Elle dit avoir rencontré vendredi dernier dans le métro, ce lieu dans lequel naguère Nathalie Kosciusko-Morizet jouissait presque, elle est élégante, donc elle parlait de moments de grâce, un jeune homme. Ça s’est passé, dit-elle, sur la ligne 8, niveau Concorde, c’est l’endroit où il y a 200 ans les sans culottes, dont les descendants aujourd’hui vivent au Cap d’Agde, ont découpé Louis 16. Énorme erreur puisque maintenant on est condamné par défaut à suivre les interviews nulles de Harry et Meghan qui chouinent dans un F47 en Californie. 

En fait cette étudiante, appelons-là Jean-René pour dégenrer le contexte, a flashé sur ce garçon croisé dans le métro

 Elle écrit « il a les yeux clairs, les cheveux bouclés », donc ouf ce n’est pas PPDA, et autre renseignement, il lit l’Existentialisme est un humanisme de Jean-Paul Sartre, et là, dit-elle, elle craque parce qu’elle adore les romans philosophiques, la situation 100% française, que même les scénaristes d’Emily in Paris sur Netflix se seraient dit « ok, là, c’est un peu gros ». Dans les autres pays, si vous lisez l’Existentialisme est un humanisme dans le métro, on vous dénonce pour comportement étrange et la police vous abat, mais à Paris, avec un vieux bouquin de Sartre, on séduit. On pécho, comme disent les jeunes. 

C’est ça la France, on se farcit Afida Turner, mais en vrai, au fond de nous, on a envie de se faire déniaiser dans un bibliobus.

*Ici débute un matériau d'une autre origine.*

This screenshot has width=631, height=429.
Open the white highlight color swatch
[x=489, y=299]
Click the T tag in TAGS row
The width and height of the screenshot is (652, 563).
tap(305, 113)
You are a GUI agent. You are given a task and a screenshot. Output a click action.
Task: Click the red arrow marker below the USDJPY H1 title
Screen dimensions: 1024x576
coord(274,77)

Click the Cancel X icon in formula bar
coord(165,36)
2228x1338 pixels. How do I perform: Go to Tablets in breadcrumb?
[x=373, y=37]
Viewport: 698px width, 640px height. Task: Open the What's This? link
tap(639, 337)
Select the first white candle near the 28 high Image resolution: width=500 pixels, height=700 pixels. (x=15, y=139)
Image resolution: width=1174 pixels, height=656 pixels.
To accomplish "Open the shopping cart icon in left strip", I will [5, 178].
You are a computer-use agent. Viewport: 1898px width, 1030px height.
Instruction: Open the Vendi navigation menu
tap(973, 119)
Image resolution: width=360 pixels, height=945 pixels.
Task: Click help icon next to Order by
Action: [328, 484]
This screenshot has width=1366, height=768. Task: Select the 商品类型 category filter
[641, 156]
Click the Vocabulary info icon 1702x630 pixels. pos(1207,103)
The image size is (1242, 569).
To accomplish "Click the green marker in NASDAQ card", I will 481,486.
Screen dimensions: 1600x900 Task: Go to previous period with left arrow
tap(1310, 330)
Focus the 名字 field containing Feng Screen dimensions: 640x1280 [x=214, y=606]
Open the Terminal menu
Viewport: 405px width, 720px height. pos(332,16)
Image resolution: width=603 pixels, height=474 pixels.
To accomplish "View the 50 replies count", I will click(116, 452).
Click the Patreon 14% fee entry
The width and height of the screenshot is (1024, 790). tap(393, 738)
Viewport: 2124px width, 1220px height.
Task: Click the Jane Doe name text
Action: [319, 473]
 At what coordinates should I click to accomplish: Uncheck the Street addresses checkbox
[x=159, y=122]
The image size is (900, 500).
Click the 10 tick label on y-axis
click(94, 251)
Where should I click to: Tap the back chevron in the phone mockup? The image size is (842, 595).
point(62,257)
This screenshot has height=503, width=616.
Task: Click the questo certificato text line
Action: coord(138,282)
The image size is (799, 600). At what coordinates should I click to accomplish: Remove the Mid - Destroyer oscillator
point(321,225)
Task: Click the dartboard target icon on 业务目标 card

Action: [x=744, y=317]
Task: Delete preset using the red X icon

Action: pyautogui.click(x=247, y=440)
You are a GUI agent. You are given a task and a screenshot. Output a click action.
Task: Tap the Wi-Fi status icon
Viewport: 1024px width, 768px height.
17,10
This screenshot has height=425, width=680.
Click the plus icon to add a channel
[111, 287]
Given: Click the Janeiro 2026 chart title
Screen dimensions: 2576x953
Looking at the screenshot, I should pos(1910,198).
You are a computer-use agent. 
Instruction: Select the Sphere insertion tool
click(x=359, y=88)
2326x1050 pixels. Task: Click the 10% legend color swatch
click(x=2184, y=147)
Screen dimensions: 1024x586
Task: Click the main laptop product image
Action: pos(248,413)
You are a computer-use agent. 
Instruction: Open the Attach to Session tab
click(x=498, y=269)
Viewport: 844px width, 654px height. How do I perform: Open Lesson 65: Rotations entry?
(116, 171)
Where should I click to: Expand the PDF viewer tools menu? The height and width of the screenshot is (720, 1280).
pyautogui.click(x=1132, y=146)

Le poids de la littérature dans ce pays est dingue

Si j’étais Bernard Pivot, je passerais mes journées dans les saunas coquins. Donc l’étudiante, appelons-là Amadou pour dégenrer et racialiser le contexte, passe cette annonce sur le net pour retrouver le fan de Sartre, le Parisien fait un papier, et hier, ô joie, Cupidon Akbar, elle a annoncé qu’il s’était signalé.

Et je vais vous dire, l’époque est tellement glauque, il pleut, il y a le Covid, le couvre-feu bientôt va débuter à 10h du matin, que cette romance, c’est le seul truc positif qui se déroule depuis un an. Mais malheureusement, je vais vous décevoir, Pastureau briseur d’ambiance depuis 7 générations, cette étudiante, appelons-là Jurgen-Toufik, pour dégenrer, racialiser et métisser le contexte, a révélé hier que le type était déjà en couple. 

Forcément, le seul lecteur de Sartre de tout le métro, les autres lisent 20 Minutes, tout le monde le veut. 

Mais, épilogue, cette étudiante, appelons-là comme on veut, dit, à l’issue de cette histoire, croire encore plus en l’amour, car c’est ainsi que nous sommes faits, nous français. Les autres ne peuvent pas comprendre.